* Dataset content *
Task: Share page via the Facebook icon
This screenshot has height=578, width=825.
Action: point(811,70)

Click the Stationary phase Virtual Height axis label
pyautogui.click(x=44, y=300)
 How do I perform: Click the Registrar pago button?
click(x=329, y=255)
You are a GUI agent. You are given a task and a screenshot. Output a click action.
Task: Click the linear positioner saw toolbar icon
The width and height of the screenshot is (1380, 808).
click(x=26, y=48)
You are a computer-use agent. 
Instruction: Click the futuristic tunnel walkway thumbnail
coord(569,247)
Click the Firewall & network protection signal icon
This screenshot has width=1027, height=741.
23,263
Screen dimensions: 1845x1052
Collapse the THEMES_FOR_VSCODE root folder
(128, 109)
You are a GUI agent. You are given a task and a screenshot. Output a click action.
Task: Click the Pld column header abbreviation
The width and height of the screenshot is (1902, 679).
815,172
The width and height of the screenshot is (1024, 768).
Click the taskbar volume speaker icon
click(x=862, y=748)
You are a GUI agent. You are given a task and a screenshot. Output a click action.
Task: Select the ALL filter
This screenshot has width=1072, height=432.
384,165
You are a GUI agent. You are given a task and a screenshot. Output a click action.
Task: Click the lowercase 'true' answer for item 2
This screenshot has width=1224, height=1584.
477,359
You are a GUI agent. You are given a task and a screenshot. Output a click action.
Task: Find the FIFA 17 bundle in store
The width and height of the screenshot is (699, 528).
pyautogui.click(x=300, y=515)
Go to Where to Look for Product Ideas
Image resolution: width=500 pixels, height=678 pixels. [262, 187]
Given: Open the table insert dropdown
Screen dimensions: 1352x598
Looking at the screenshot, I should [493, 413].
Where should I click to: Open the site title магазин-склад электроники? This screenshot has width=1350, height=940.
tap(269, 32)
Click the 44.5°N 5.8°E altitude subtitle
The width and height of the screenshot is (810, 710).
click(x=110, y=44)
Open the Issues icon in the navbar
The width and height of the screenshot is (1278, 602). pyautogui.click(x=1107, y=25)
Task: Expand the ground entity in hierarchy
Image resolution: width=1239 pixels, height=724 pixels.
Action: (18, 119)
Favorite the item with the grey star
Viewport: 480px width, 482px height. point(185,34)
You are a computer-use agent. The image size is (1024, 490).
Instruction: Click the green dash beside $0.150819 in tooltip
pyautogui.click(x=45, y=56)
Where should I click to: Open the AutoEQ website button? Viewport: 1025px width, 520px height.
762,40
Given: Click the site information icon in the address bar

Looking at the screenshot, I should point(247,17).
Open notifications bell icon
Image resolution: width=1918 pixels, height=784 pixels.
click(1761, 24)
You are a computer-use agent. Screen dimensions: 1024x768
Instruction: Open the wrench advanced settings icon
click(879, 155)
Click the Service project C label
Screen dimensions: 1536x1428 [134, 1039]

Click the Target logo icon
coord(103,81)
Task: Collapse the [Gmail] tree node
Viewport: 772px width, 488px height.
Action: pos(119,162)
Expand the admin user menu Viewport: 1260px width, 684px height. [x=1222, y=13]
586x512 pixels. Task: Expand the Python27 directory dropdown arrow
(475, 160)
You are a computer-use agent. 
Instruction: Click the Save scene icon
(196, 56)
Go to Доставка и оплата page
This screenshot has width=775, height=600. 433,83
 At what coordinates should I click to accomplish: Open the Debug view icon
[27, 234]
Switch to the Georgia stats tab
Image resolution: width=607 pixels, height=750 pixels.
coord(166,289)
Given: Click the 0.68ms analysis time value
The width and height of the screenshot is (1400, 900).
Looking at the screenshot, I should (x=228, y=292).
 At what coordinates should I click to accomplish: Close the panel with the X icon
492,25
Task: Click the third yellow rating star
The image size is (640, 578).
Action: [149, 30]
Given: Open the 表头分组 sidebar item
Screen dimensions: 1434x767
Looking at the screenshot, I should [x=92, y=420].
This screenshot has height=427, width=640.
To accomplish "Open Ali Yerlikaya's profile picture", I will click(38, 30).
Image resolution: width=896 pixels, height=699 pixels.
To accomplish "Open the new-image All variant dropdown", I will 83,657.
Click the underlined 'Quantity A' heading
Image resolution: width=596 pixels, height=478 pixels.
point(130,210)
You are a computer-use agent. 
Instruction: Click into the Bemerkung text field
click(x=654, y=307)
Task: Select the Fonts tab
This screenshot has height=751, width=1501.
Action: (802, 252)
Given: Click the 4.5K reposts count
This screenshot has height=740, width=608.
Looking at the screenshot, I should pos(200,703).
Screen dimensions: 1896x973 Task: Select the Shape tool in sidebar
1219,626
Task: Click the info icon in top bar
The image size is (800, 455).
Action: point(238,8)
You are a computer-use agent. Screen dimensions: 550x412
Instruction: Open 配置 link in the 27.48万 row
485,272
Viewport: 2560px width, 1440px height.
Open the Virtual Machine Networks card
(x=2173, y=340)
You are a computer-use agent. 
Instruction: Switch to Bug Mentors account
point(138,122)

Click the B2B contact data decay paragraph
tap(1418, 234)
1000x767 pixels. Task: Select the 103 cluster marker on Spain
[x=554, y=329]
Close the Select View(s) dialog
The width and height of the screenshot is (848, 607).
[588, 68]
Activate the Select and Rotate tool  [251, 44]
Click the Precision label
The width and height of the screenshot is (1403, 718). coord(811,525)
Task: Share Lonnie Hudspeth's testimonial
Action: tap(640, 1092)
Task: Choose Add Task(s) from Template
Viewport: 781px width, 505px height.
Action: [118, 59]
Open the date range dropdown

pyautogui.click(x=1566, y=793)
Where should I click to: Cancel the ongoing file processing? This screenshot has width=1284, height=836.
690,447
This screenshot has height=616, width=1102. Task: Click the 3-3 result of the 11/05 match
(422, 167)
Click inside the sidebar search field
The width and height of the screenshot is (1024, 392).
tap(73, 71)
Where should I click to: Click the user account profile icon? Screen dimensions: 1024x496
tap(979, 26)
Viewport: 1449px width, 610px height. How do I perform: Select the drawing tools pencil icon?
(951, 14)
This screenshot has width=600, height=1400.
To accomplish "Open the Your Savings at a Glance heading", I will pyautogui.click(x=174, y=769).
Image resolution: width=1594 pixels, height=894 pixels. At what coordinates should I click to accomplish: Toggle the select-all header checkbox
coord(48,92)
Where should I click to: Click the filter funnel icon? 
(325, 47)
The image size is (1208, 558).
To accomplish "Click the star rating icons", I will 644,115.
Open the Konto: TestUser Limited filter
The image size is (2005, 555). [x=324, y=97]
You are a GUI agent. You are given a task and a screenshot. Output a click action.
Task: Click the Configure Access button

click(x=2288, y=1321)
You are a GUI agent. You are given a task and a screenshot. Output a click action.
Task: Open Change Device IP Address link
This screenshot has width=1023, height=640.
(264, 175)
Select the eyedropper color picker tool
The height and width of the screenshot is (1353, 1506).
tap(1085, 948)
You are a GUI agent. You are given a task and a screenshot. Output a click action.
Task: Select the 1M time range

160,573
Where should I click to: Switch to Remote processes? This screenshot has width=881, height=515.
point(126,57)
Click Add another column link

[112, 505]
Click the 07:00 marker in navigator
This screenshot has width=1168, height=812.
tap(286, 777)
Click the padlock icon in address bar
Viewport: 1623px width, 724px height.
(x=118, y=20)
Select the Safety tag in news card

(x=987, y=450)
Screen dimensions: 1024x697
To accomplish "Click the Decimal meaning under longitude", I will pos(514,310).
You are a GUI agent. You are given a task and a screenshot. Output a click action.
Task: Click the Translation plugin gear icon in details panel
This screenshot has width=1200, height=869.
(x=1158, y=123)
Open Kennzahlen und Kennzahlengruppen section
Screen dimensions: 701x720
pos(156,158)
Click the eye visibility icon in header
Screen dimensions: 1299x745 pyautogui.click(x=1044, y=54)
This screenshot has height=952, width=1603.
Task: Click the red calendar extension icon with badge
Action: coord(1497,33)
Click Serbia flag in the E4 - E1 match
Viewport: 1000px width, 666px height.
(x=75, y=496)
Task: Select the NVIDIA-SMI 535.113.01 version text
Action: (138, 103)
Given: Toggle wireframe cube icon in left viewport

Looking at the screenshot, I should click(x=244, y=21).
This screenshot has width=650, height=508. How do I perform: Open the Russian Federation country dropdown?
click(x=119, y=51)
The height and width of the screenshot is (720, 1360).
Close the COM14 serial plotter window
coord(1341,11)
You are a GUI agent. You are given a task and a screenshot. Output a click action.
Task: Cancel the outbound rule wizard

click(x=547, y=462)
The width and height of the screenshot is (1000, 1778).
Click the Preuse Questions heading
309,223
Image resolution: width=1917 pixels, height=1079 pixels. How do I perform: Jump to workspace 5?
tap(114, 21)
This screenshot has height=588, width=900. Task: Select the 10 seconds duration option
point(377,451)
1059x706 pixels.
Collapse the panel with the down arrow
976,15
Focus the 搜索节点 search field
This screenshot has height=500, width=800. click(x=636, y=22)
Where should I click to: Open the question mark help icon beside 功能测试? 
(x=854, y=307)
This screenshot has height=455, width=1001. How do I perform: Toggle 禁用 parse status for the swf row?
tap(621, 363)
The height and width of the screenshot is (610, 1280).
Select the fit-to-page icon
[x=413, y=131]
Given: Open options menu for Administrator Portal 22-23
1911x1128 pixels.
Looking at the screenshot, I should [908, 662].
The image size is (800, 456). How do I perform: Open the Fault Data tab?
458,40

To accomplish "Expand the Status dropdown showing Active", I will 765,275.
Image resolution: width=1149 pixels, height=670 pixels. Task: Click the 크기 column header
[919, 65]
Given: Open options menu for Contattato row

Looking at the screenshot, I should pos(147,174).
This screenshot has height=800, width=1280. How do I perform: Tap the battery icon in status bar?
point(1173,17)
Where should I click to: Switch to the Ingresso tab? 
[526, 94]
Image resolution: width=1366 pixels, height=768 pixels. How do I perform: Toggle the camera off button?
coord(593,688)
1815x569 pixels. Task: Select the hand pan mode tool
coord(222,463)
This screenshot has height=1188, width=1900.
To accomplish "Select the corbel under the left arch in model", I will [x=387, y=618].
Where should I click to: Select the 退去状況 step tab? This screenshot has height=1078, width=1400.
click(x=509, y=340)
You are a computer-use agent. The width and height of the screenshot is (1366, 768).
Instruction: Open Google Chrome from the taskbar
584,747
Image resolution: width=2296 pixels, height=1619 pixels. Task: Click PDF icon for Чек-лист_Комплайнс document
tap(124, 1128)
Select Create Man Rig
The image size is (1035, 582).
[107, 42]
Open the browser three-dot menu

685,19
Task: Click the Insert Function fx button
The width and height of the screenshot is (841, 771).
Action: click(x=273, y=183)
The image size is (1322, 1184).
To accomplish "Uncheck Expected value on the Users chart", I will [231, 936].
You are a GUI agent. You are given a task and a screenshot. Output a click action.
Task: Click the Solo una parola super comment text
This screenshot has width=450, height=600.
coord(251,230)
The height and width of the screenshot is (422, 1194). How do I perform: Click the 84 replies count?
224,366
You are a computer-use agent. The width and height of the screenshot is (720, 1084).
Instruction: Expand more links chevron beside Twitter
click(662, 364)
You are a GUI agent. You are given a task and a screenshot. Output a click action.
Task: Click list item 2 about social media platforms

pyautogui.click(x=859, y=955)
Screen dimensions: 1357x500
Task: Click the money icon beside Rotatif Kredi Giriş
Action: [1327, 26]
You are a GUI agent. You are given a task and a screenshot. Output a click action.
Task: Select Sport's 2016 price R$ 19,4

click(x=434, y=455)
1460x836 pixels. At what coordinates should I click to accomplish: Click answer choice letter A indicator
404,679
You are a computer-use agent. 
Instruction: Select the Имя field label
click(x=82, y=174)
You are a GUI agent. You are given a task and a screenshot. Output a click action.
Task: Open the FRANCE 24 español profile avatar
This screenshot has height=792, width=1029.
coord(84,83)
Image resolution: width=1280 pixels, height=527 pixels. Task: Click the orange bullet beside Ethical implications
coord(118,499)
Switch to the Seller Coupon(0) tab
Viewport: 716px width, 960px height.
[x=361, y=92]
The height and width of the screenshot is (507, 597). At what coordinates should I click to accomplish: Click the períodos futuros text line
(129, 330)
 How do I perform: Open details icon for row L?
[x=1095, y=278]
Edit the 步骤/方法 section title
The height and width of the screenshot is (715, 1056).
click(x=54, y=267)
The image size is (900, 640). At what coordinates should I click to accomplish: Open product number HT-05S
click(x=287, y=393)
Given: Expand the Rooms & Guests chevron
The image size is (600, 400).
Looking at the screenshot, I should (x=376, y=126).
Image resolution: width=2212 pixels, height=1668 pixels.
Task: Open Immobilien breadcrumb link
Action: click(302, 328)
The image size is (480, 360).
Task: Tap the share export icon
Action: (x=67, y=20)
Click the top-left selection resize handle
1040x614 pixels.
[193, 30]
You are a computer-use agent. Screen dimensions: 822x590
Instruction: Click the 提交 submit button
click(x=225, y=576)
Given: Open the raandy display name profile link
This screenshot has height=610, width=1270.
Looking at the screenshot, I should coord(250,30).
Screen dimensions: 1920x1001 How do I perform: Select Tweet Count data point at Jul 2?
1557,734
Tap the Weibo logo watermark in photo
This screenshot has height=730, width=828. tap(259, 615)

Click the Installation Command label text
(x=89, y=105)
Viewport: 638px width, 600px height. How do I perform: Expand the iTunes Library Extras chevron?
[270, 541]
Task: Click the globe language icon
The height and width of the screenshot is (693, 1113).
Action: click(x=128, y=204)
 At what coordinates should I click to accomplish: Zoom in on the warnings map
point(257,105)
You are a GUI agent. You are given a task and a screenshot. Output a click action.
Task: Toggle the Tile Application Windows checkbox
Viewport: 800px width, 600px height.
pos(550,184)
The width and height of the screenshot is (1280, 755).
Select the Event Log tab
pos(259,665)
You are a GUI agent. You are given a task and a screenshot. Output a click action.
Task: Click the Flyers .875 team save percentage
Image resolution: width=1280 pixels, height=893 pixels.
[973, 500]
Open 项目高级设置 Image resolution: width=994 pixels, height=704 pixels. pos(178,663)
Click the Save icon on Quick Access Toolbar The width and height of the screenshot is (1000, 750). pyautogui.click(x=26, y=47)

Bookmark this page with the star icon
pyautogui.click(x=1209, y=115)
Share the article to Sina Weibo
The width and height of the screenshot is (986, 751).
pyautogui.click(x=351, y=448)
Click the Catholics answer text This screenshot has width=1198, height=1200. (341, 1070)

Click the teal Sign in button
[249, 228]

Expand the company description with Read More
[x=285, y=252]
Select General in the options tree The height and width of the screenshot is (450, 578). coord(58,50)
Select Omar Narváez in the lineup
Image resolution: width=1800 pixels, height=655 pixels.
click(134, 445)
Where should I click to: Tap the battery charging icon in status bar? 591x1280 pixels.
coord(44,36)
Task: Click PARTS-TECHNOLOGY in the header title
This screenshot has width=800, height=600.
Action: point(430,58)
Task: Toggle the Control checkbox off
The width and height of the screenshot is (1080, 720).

* Task brief *
For the entries above, transcribe precisely the lines from the one with "Task: Click the Flyers" through the end, including both.

* Exercise solution *
Task: Click the Flyers .875 team save percentage
Image resolution: width=1280 pixels, height=893 pixels.
[973, 500]
Open 项目高级设置 Image resolution: width=994 pixels, height=704 pixels. pos(178,663)
Click the Save icon on Quick Access Toolbar The width and height of the screenshot is (1000, 750). pyautogui.click(x=26, y=47)

Bookmark this page with the star icon
pyautogui.click(x=1209, y=115)
Share the article to Sina Weibo
The width and height of the screenshot is (986, 751).
pyautogui.click(x=351, y=448)
Click the Catholics answer text This screenshot has width=1198, height=1200. (341, 1070)

Click the teal Sign in button
[249, 228]

Expand the company description with Read More
[x=285, y=252]
Select General in the options tree The height and width of the screenshot is (450, 578). coord(58,50)
Select Omar Narváez in the lineup
Image resolution: width=1800 pixels, height=655 pixels.
click(134, 445)
Where should I click to: Tap the battery charging icon in status bar? 591x1280 pixels.
coord(44,36)
Task: Click PARTS-TECHNOLOGY in the header title
This screenshot has width=800, height=600.
Action: point(430,58)
Task: Toggle the Control checkbox off
The width and height of the screenshot is (1080, 720).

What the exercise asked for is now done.